Auguste Anicet, later Auguste Anicet-Bourgeois (25 December 1806 - 12 January 1871) was a French dramatist. He was born in Paris.

The first play to bear his name is L'Ami et le mari, ou le Nouvel Amphitryon, a vaudeville piece in one act. It was produced in 1825, when the author was still in his teens.

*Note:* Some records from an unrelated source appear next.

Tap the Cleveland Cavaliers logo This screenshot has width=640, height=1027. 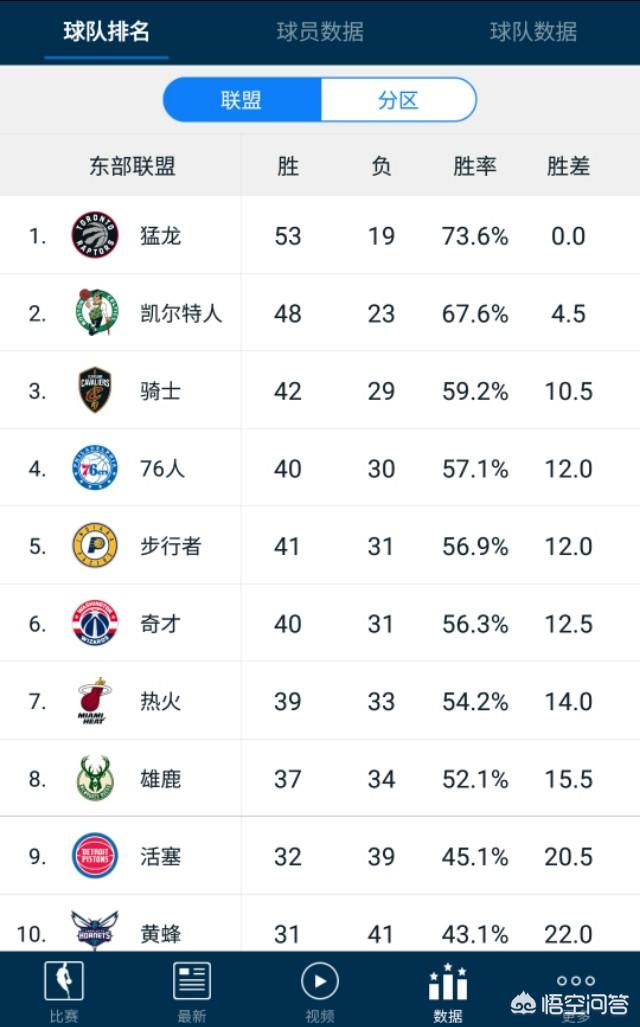(95, 390)
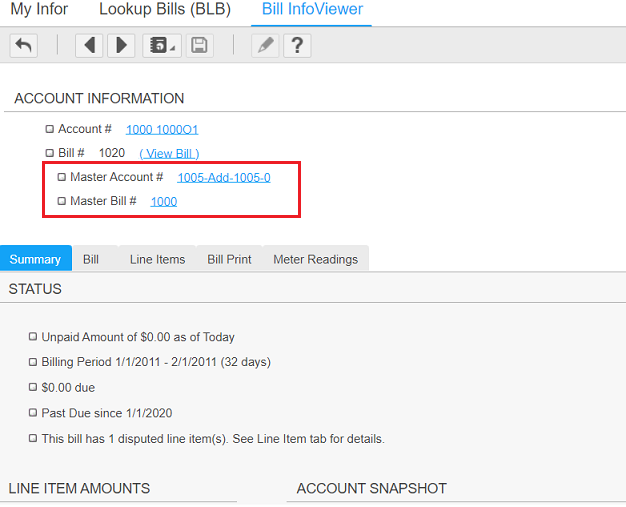The width and height of the screenshot is (626, 507).
Task: Click the pencil edit icon
Action: (x=264, y=45)
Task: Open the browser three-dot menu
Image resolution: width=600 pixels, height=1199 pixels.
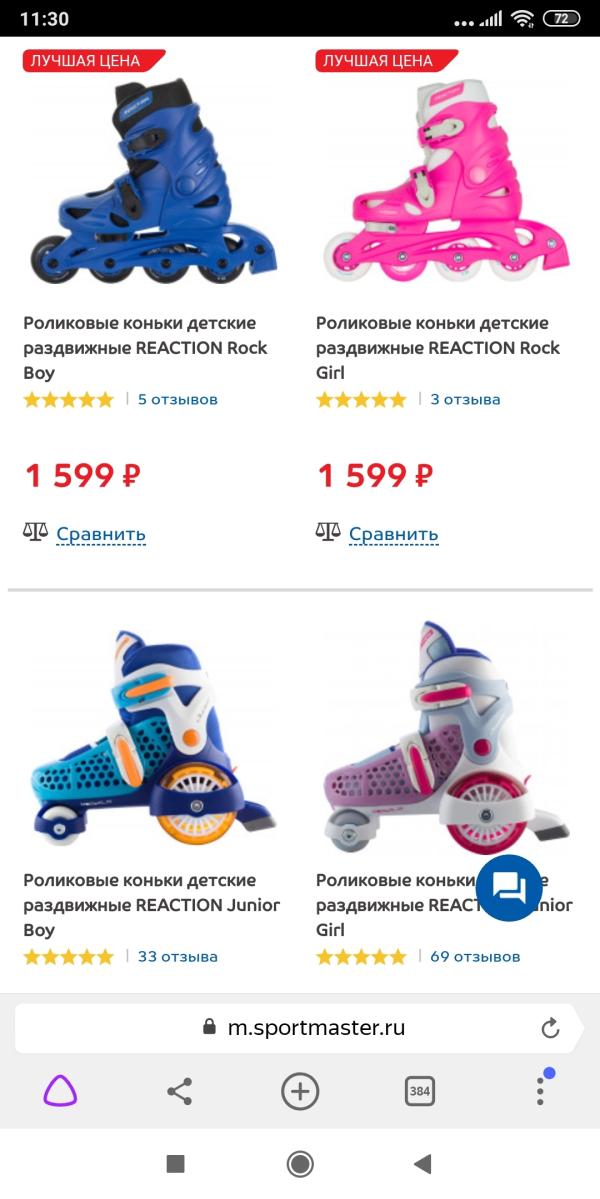Action: click(x=540, y=1091)

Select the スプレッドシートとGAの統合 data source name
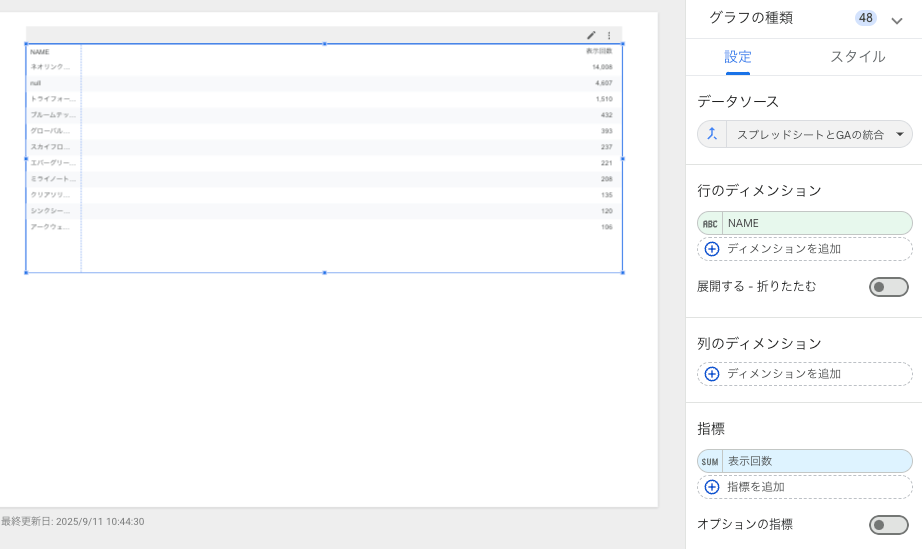point(810,134)
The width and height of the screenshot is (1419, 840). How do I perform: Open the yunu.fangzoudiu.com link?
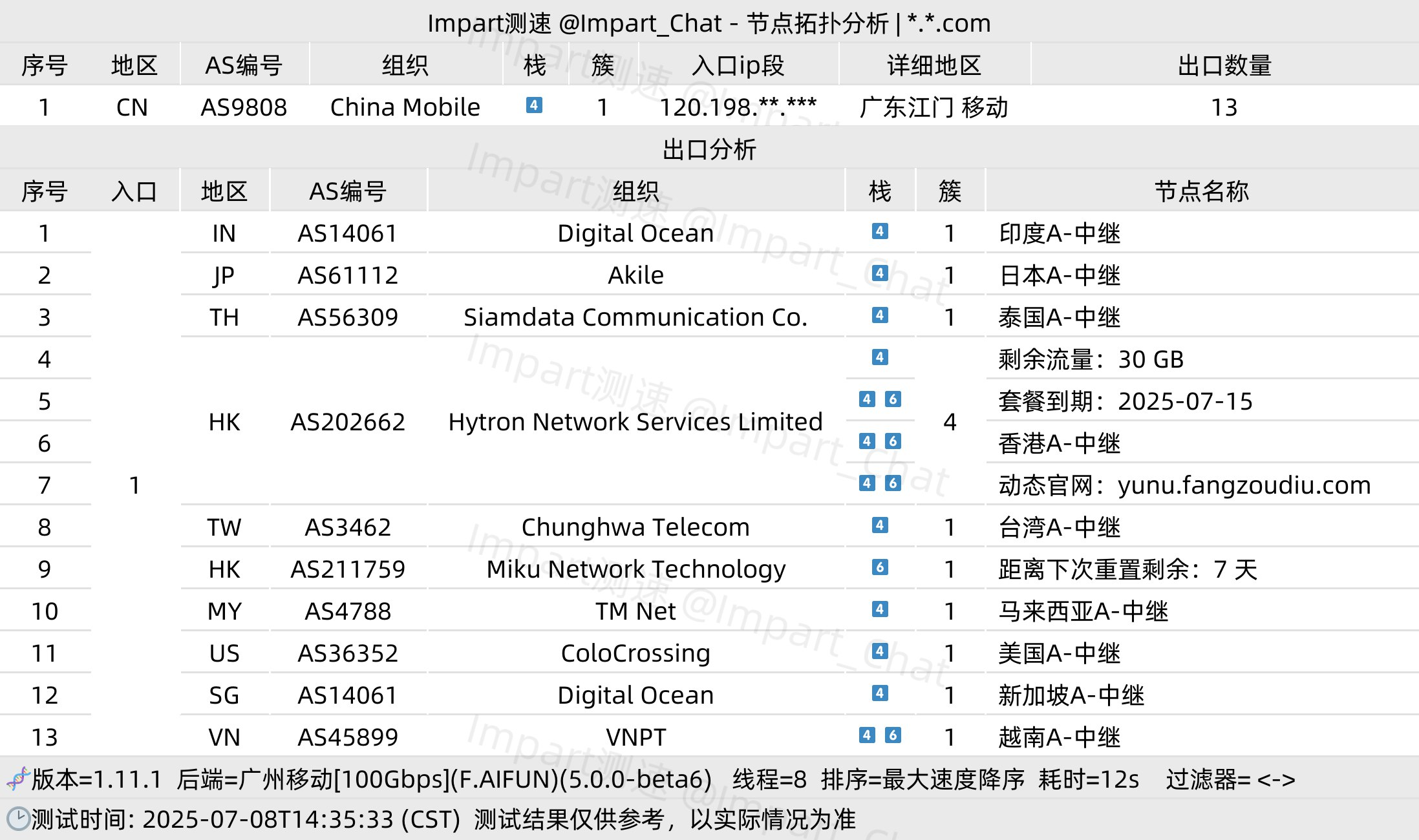click(1244, 485)
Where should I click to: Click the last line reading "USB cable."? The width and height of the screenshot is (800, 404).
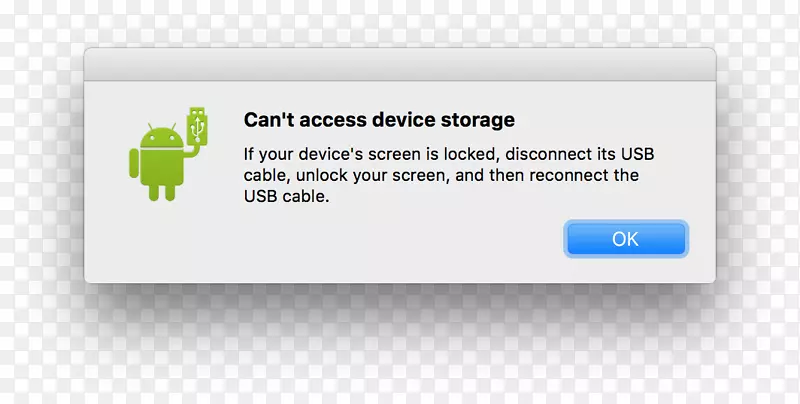tap(286, 197)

Over the course of his career he was credited with writing nearly 200 plays, as many as ten a year. However the nature of theatrical collaboration at this time was such that the extent of his contribution to any given play is debatable. In fact it is known that he assisted Alexandre Dumas in the writing of several plays (Térésa, Angèle, Le Mari de la Veuve, La Vénitienne), sometimes without acknowledgement. He is the subject of an anecdote in Dumas's "Comment je devins auteur dramatique" ("How I became a Dramatist"), in an extract published in 1833 in Revue des Deux Mondes about a proposal to stage a play featuring Caligula's horse. Other writers with whom he worked were Philippe Dumanoir, Julien de Mallian, Victor Ducange, Francis Cornu, Lockroy, Édouard Brisebarre, Michel Masson, Ernest Blum and Paul Féval. One of his plays was adapted for the English stage as The Black Doctor (1846), a vehicle for Ira Aldridge.

Very little is known of his life beyond a connection to the military. Married, with one daughter, he was named Chevalier de la Légion d'honneur on 10 December 1849. He died on 12 January 1871 at Pau, Pyrénées-Atlantiques (a fortnight before the end of the Siege of Paris) and was buried in division 4 of Père-Lachaise.